Nevertheless broadband LTE is attracting interest although, as Grilli says, if voice and low band telemetry can protect a power network why do we need LTE? “If I know what comes in and what comes out of a water pipe then I can work out if it’s leaking or not. Why do I want a video feed? It doesn’t tell me anything useful,” he adds.

Surely sending and streaming video, pictures or even a whole manual from one site to another is a ‘nice to have’? It is, Norfield agrees, but “if you wanted to put an LTE network in to cover the Western Power Distribution area for instance, it would be somewhere in the region of about 40 times the cost. You’re basically building your own cellular network. 4G is also quite power-hungry. And you still won’t have the coverage using LTE at 450 MHz that you would using just DMR.”

And in the real world, Grilli points out, when 450 MHz to 470 MHz networks ask for a price list for LTE there isn’t one. “No price list and no multiple suppliers. So if you’re rolling out a smart metering network today LTE in the 450 MHz band is not an option. CDMA 450 is.”

Part of the reason this is the case is that the use of LTE in the UHF2 band (450 MHz to 470 MHz) is “not feasible because of other sectors such as emergency services, business radio, PMSE, maritime, and scanning telemetry making extensive use of UHF2 spectrum on a narrowband basis,” according to Ofcom. However, as part of its UHF Strategic Review it is investigating “whether re-farming of UHF2 would permit sufficient spectrum to be released to accommodate a LTE channel, but there is also the consideration of the impact on adjacent narrowband use.” Ofcom is also exploring scenarios for the use of LTE in UHF at the European level as part of CEPT Working Group FM54, which is currently at the information-gathering stage.

Grilli does, however, suggest one useful application for private LTE. “One of the things we’re looking at is tunnels; quite a lot of electricity cables in urban areas now run in tunnels. And having your own private LTE means you can run it in tunnels where you will never get a public LTE service.”

There will probably always be a choice of technologies, which is why Norfield says “the key today is unified communications; it’s about unified costs. In the future the end user will have just one device. I believe as we move forward over the next 20 years we will still employ different technologies, but we will make them seamless through unified communications developments.”

Tait already offers something along these lines: the vehicle area network, a way to connect different technologies into different communications networks using a vehicle (which is big enough to house the technology required) as a hub. For example starting with a commercial 3G or 4G modem and SIM card from your preferred carrier and via, say, Wi-Fi or Bluetooth connecting to the DMR Tier III network or public LTE using a single device and interface.

“A lot of places utilities operate in don’t have cellular coverage,” says Bishop. “The time it takes to restore the grid could be costing a utility tens of thousands per minute. That can be significantly reduced by the utility worker signalling through a workforce management application that the job is complete earlier, when they have, for example, radio coverage or DMR Tier III coverage but don’t have coverage from the cellular systems.”

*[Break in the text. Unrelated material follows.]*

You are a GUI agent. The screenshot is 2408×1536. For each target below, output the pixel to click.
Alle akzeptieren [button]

The future for DMR Tier III, in UK utilities at least, could be bright – not just for voice, but for data and IoT applications. It’s very early days right now: analogue isn’t going away soon, end users are used to their smartphones and tablets, and 3G or 4G can outperform DMR when it comes to broadband.

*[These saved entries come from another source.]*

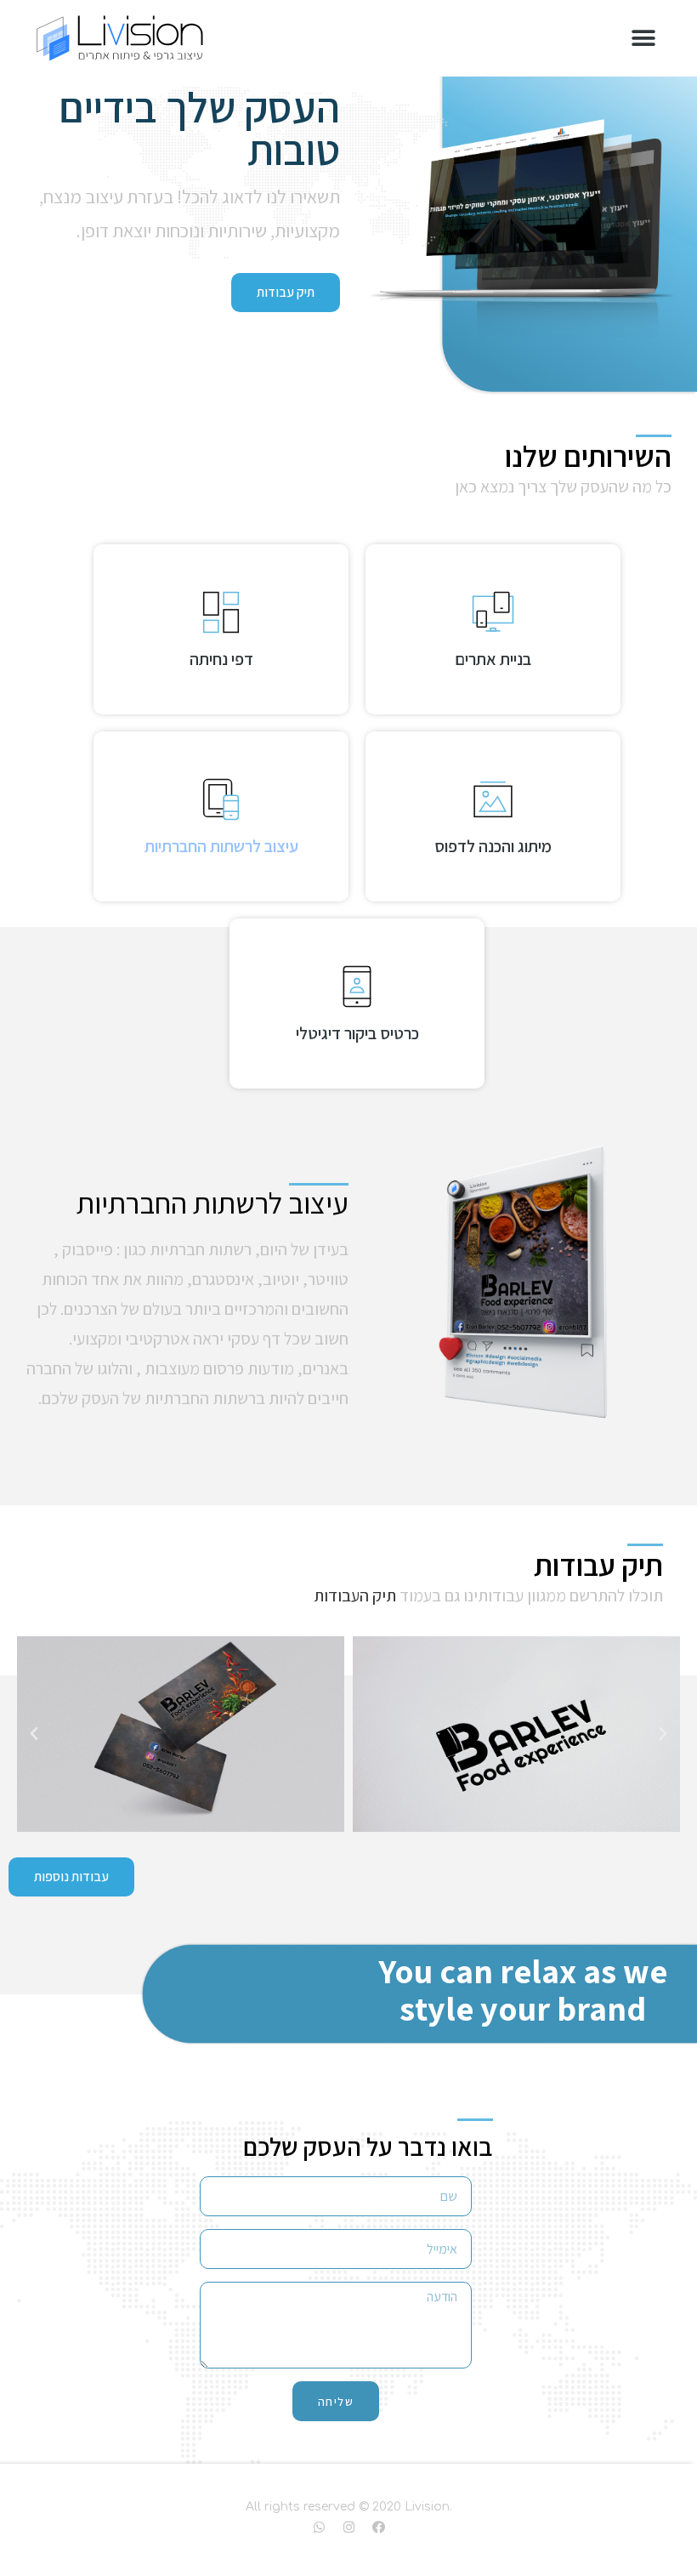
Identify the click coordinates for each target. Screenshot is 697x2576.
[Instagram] (348, 2526)
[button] (643, 39)
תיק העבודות (355, 1595)
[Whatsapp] (319, 2526)
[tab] (493, 629)
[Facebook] (378, 2526)
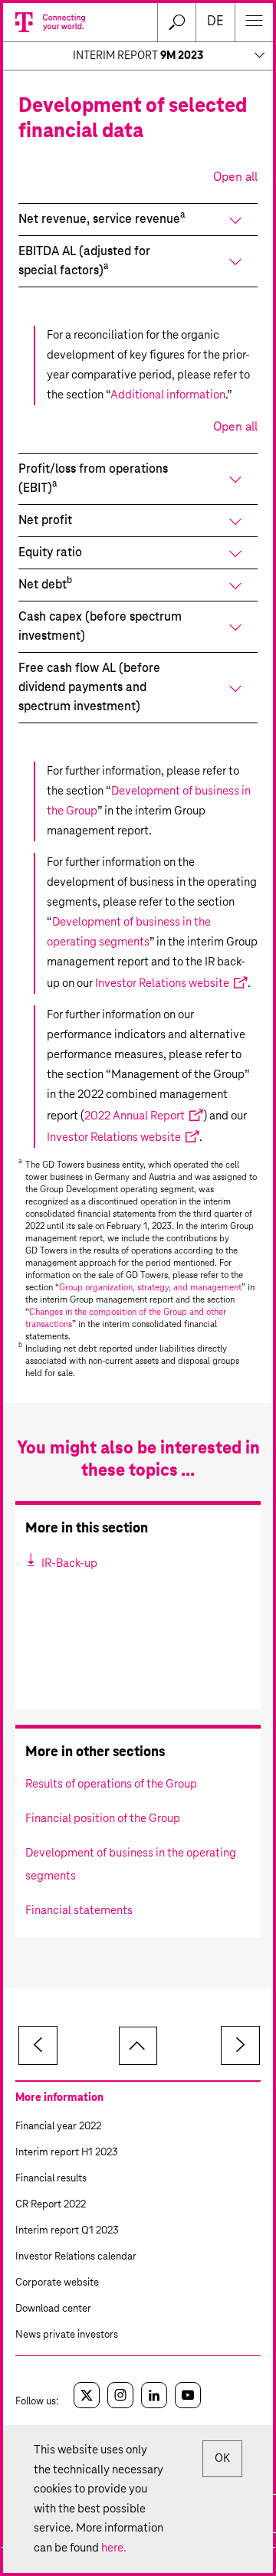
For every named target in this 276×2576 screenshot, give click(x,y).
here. (114, 2548)
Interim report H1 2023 (66, 2152)
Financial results (51, 2178)
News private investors (66, 2335)
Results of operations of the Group (111, 1784)
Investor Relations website (162, 983)
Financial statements (79, 1910)
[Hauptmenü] (254, 22)
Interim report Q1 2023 (67, 2231)
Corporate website (57, 2283)
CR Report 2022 (50, 2205)
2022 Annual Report (134, 1115)
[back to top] (138, 2046)
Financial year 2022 (58, 2126)
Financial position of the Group (102, 1818)
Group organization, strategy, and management (150, 1288)
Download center (53, 2309)
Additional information (167, 394)
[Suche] (176, 22)
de (215, 22)
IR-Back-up (68, 1563)
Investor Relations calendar (75, 2257)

Even GPRS and CDMA have still got adherents and 3GPP is trying to standardise narrowband IoT, which will work in GSM and LTE spectrum. Meanwhile SigFox, LoRa, Nuel, Weightless and others are picking up business in the IoT arena. But the relevance of a standardised, low band, resilient and private system with potentially vast coverage that can combine voice and telemetry should not be underestimated.